-- Directive --
In the records below, put the lines starting at the line containing "This screenshot has height=1170, width=540." and ending at the line containing "center [183, 77]." into a JSON list of strings, one string per line, with blank lines left out. Leave the pictures out of the answer.

-- Data to examine --
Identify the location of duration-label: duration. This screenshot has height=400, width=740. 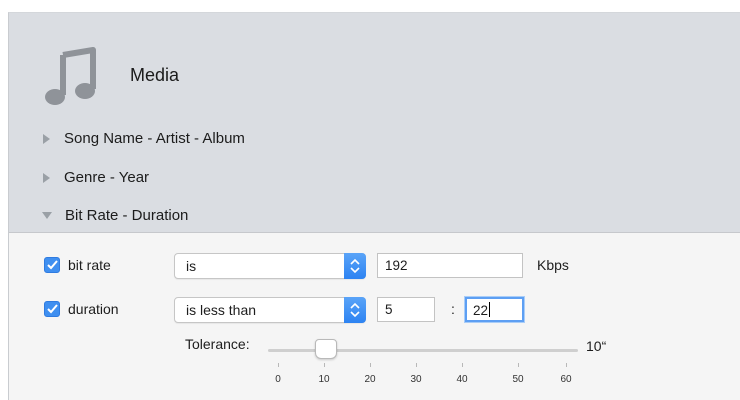
(94, 309).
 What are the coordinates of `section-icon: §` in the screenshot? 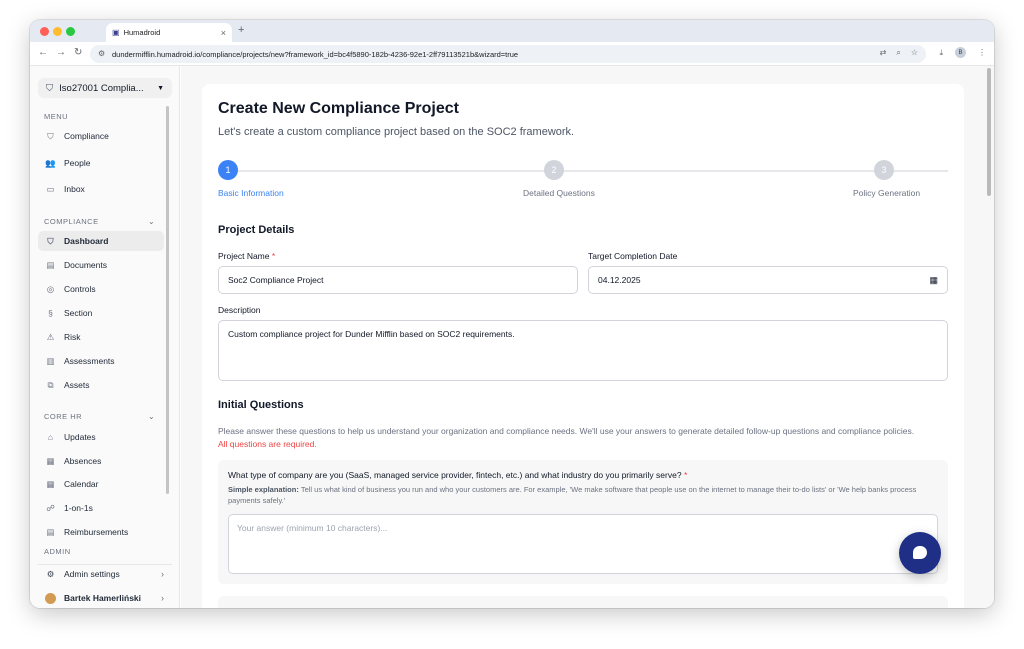 It's located at (50, 313).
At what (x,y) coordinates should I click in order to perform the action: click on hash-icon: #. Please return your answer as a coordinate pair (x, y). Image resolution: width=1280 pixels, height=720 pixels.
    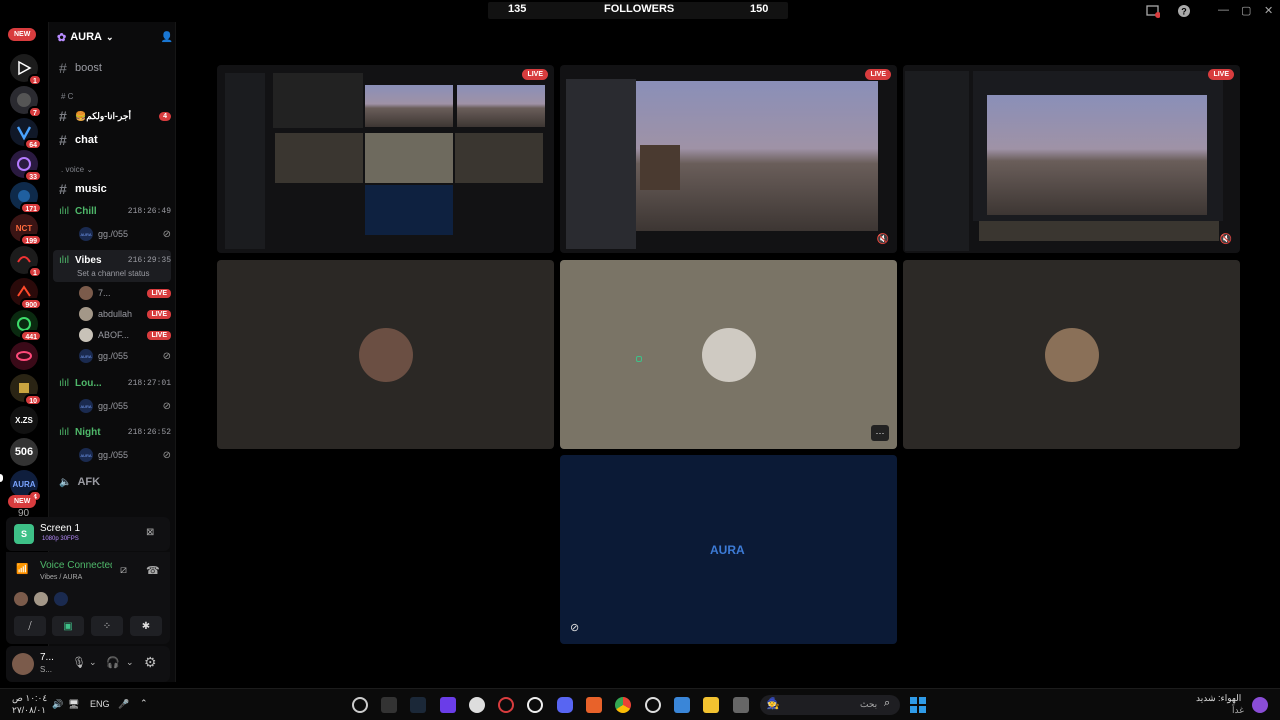
    Looking at the image, I should click on (63, 116).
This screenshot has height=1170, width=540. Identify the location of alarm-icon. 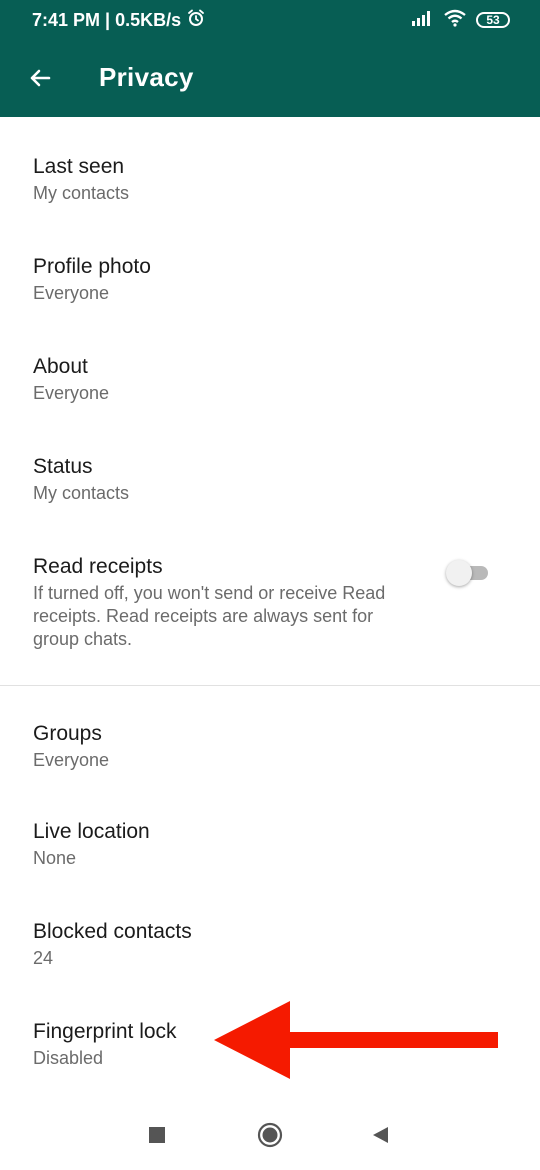
(196, 20).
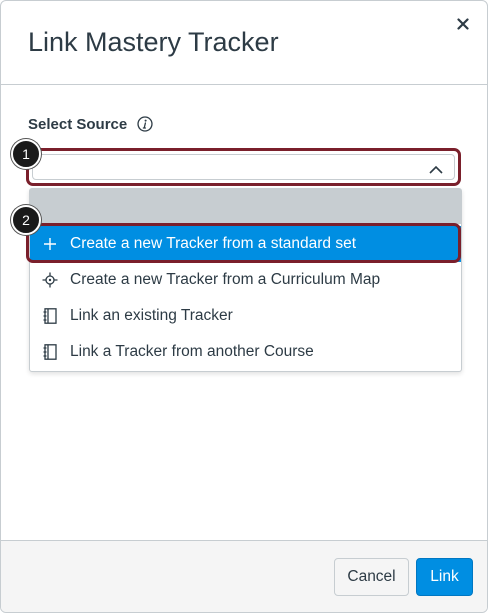 The height and width of the screenshot is (613, 488). I want to click on link-button: Link, so click(444, 577).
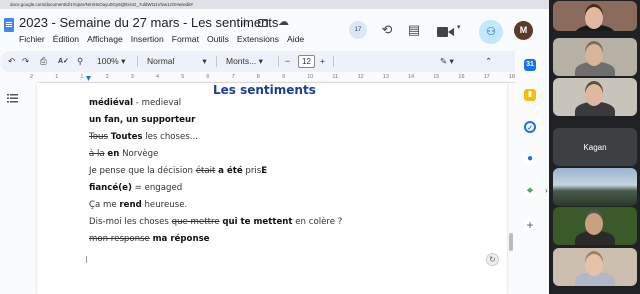 This screenshot has width=640, height=294. What do you see at coordinates (183, 77) in the screenshot?
I see `ruler-tick-label: 5` at bounding box center [183, 77].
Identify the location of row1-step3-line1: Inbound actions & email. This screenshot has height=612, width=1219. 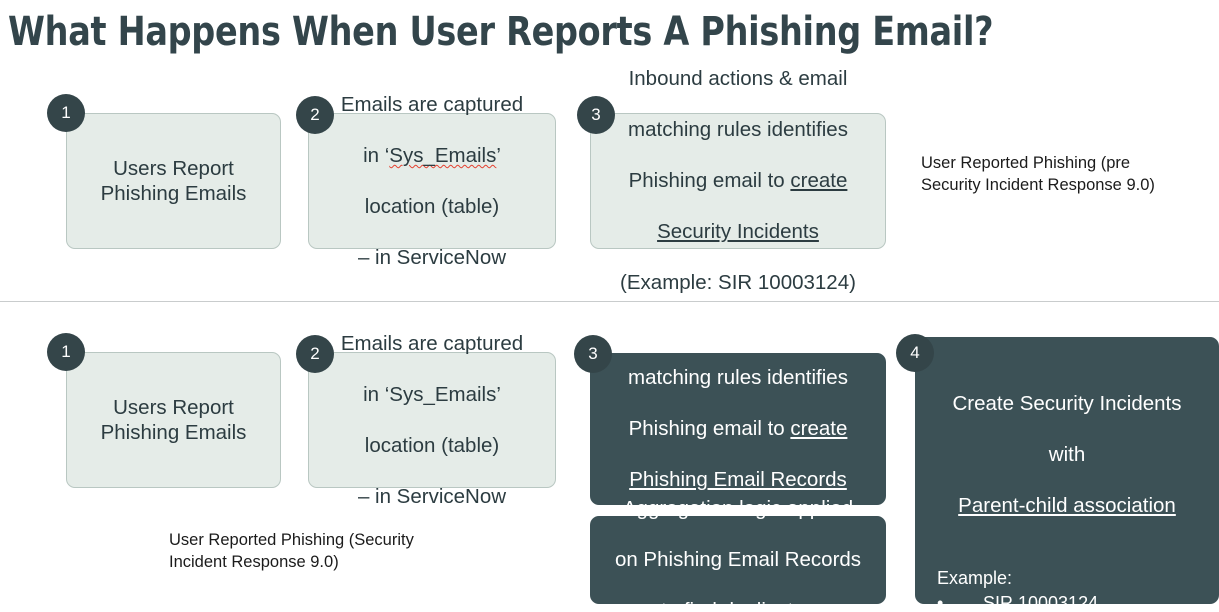
(738, 79).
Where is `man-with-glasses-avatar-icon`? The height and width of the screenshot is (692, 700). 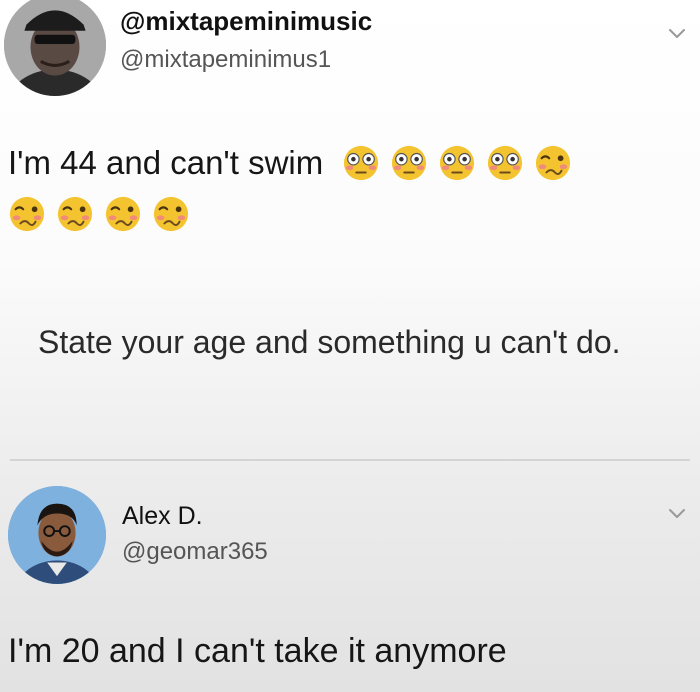 man-with-glasses-avatar-icon is located at coordinates (57, 535).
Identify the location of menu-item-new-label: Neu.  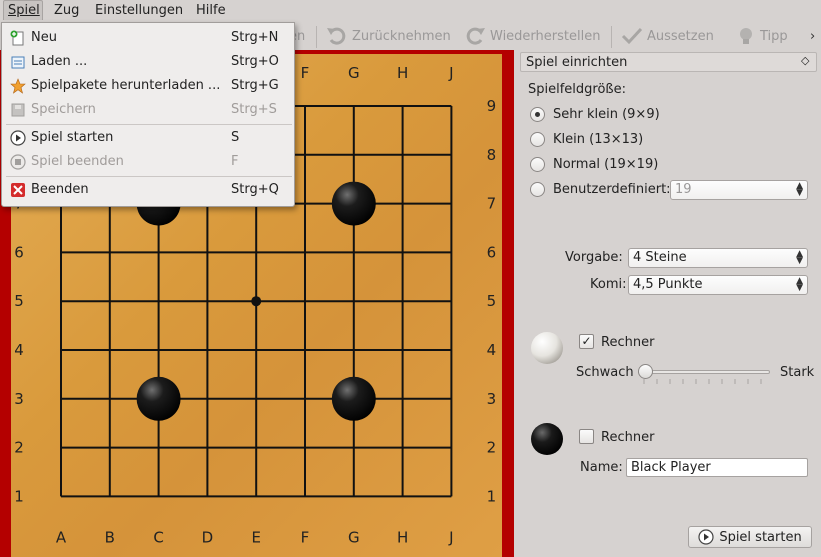
(44, 38).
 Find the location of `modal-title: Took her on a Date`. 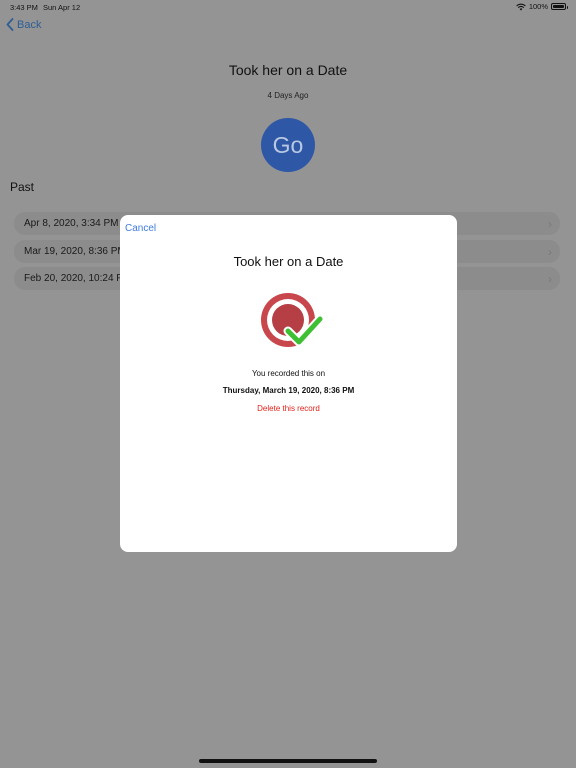

modal-title: Took her on a Date is located at coordinates (288, 262).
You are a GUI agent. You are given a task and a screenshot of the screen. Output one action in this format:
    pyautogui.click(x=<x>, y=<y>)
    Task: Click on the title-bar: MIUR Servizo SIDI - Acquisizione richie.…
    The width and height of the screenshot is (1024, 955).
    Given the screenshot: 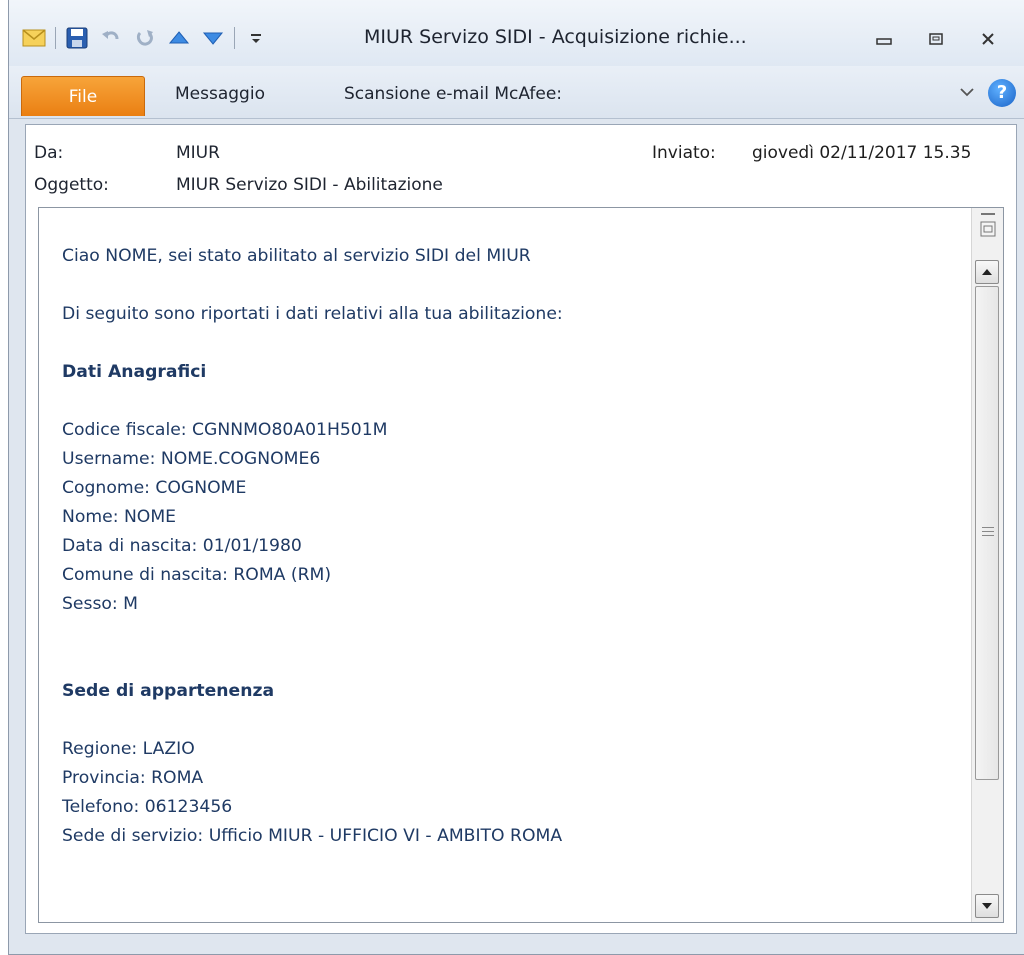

-- Task answer --
[
  "This screenshot has height=1170, width=540. Identify the location of alarm-icon. ",
  "(196, 20).",
  " The height and width of the screenshot is (613, 488). I want to click on link-button: Link, so click(444, 577).",
  " This screenshot has width=640, height=294. What do you see at coordinates (183, 77) in the screenshot?",
  "I see `ruler-tick-label: 5` at bounding box center [183, 77]."
]